Extracted records:
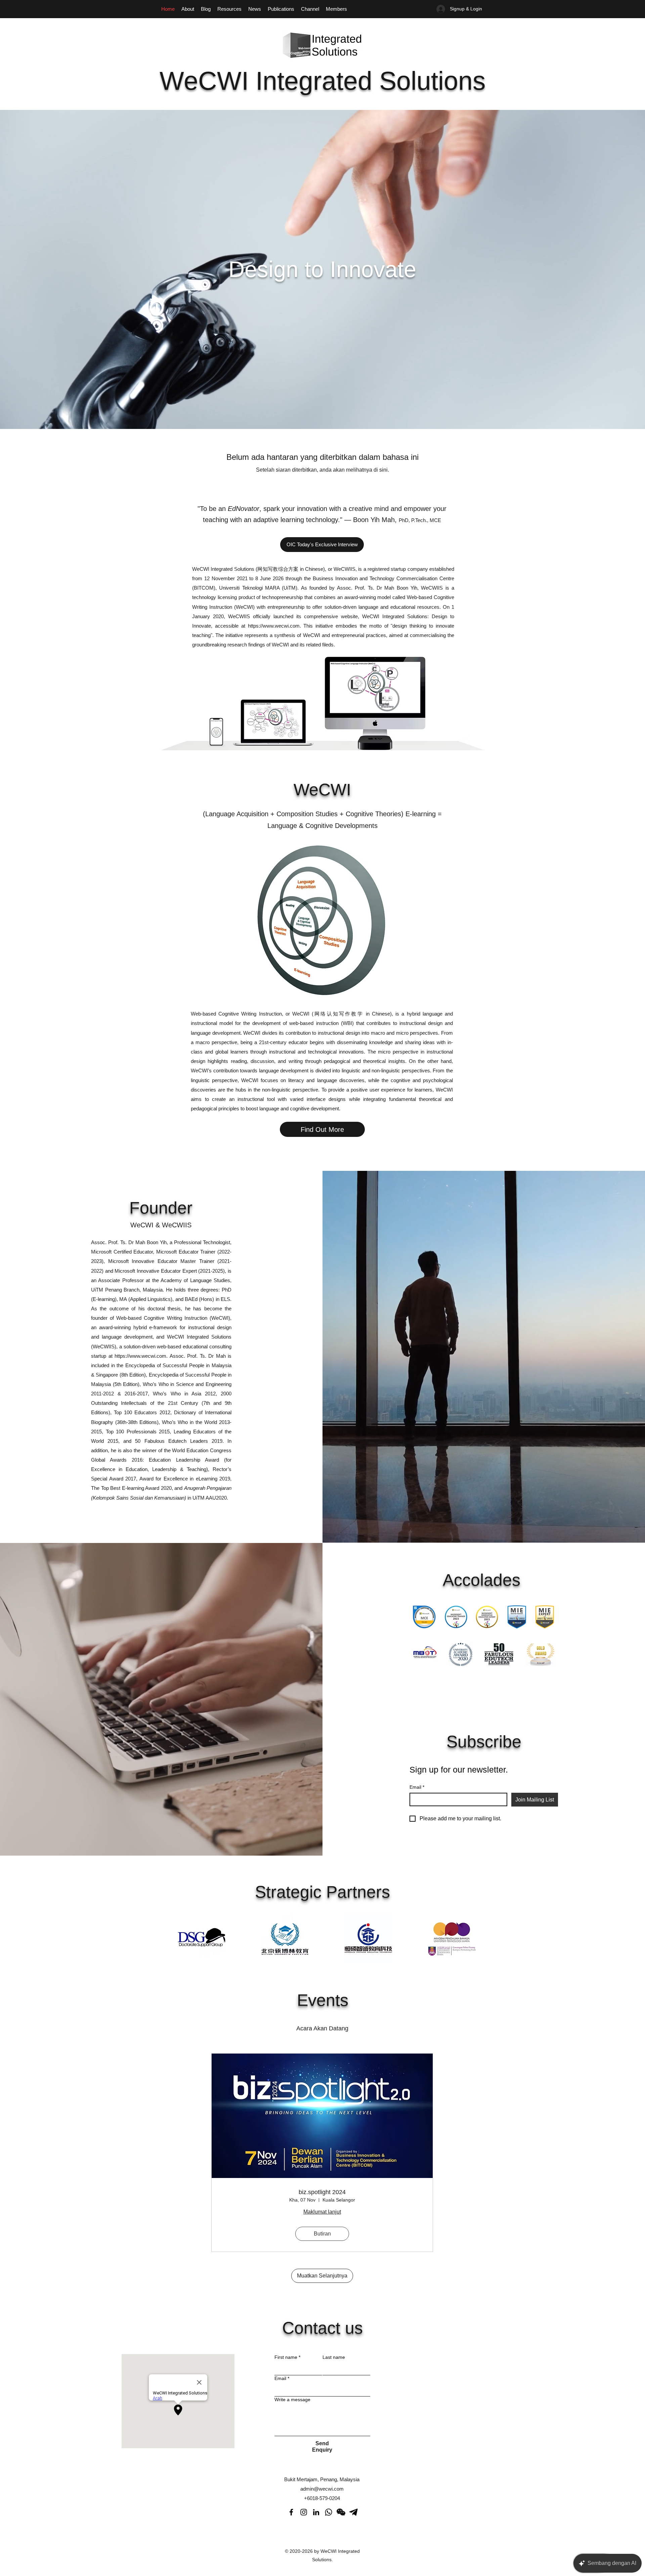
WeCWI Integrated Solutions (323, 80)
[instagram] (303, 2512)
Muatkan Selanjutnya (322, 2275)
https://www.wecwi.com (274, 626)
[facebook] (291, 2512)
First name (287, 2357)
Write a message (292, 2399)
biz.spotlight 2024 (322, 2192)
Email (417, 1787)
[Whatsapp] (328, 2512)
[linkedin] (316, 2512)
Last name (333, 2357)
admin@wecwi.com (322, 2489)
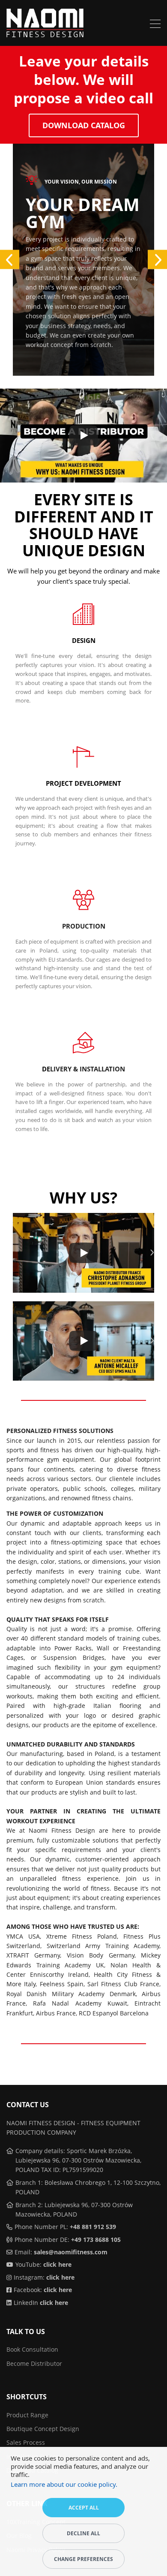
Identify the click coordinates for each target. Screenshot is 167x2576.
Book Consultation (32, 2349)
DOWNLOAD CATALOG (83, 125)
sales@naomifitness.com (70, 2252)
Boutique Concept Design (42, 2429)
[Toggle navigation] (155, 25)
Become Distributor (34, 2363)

Problem requirements:
Without copying any picture, repeat all of the entries exactly.

Response area:
WeCWI Integrated Solutions (323, 80)
[instagram] (303, 2512)
Muatkan Selanjutnya (322, 2275)
https://www.wecwi.com (274, 626)
[facebook] (291, 2512)
First name (287, 2357)
Write a message (292, 2399)
biz.spotlight 2024 (322, 2192)
Email (417, 1787)
[Whatsapp] (328, 2512)
[linkedin] (316, 2512)
Last name (333, 2357)
admin@wecwi.com (322, 2489)
Identify the click coordinates for each target. Screenshot is 167x2576.
Book Consultation (32, 2349)
DOWNLOAD CATALOG (83, 125)
sales@naomifitness.com (70, 2252)
Boutique Concept Design (42, 2429)
[Toggle navigation] (155, 25)
Become Distributor (34, 2363)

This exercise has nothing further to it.